**YOUR GOAL**
Tally the lines in the records below that contain the string "size", matching case exactly, and reply with only that number.

-.-.-

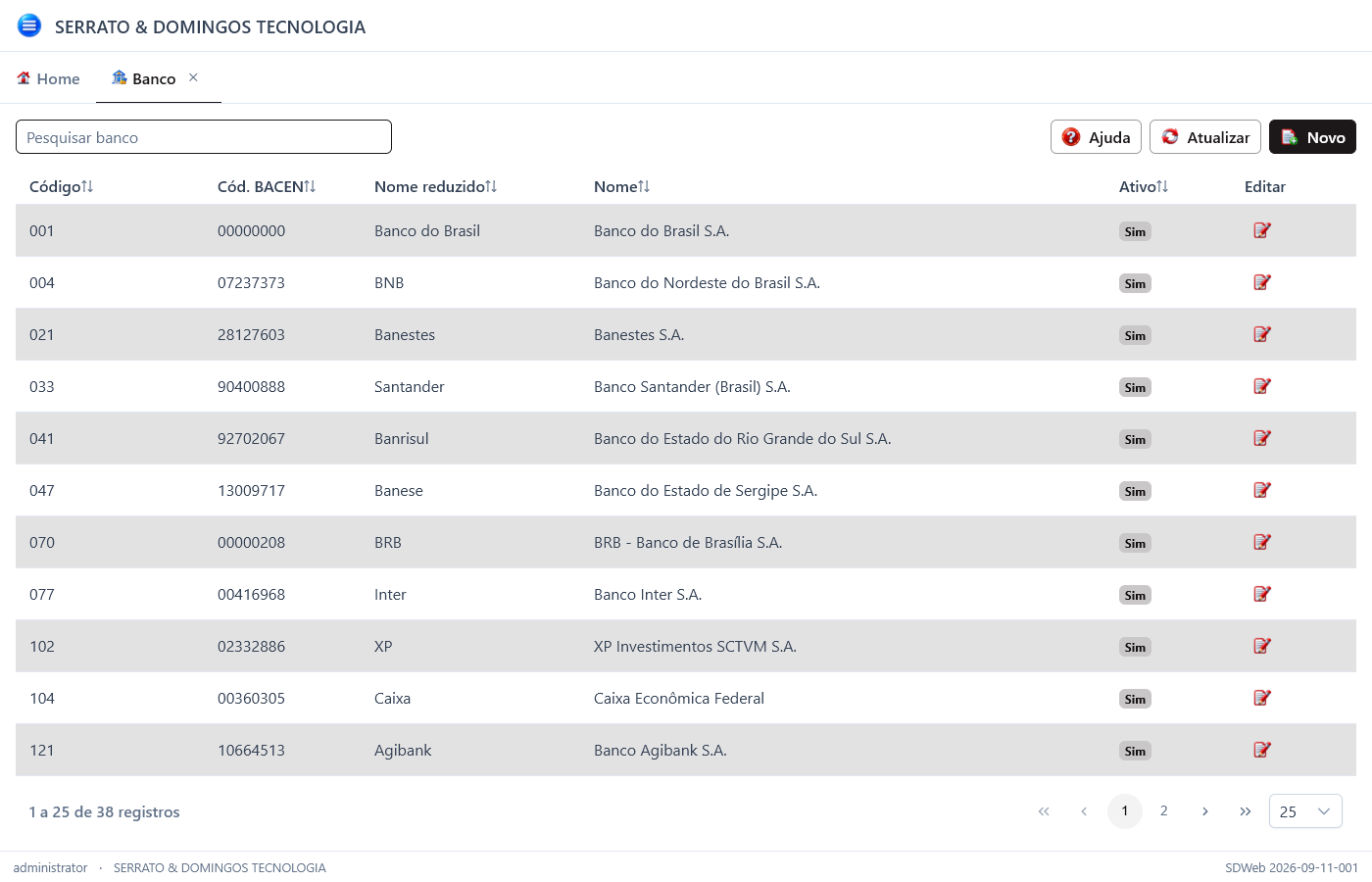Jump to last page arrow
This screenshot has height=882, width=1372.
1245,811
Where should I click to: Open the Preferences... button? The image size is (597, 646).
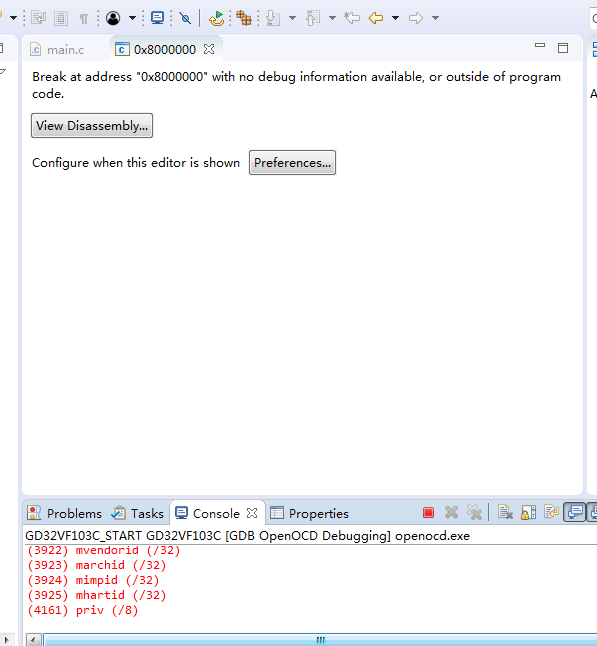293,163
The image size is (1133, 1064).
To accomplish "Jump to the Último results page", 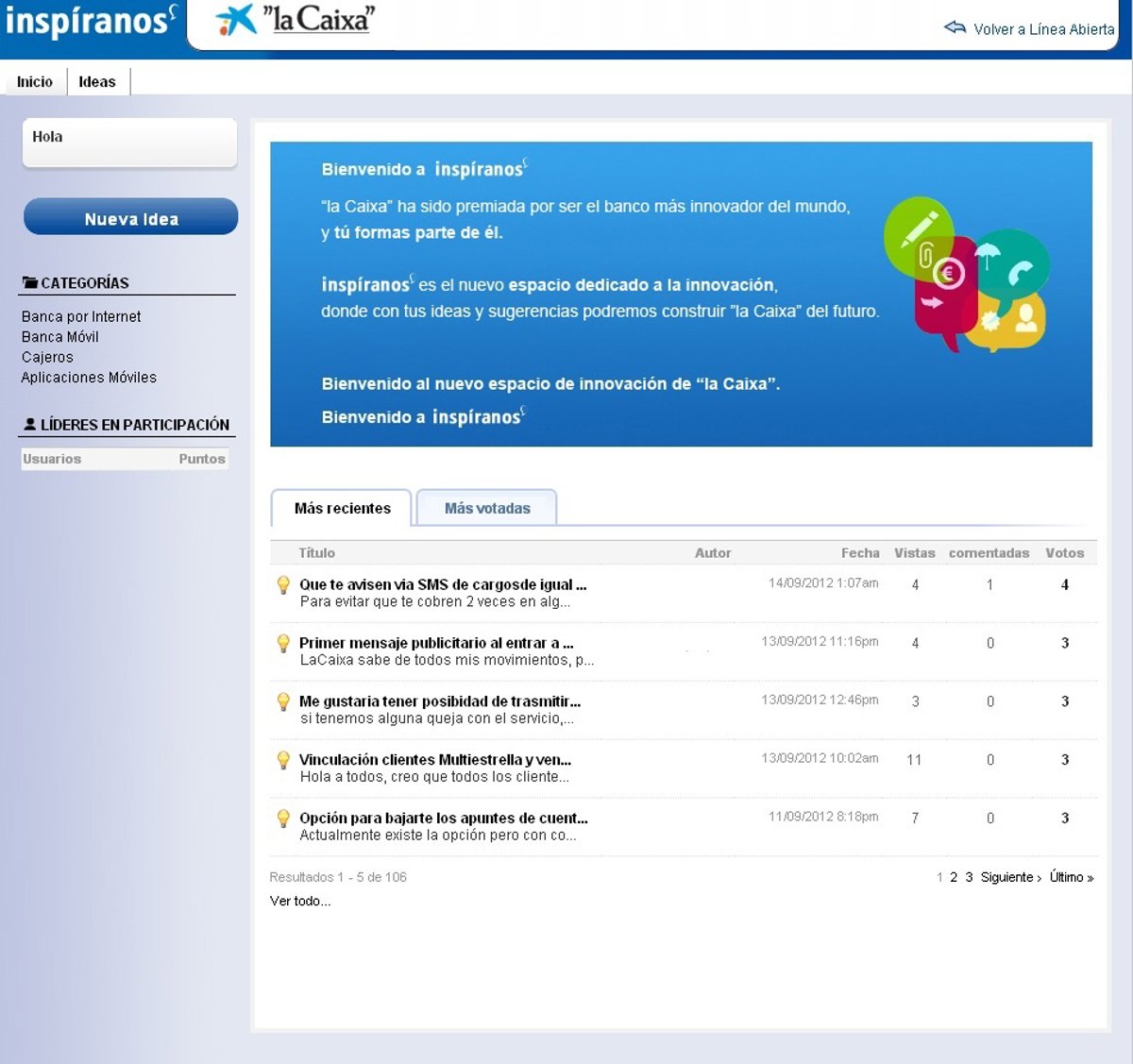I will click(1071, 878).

-.-.-

**ANSWER TO THE TASK**
2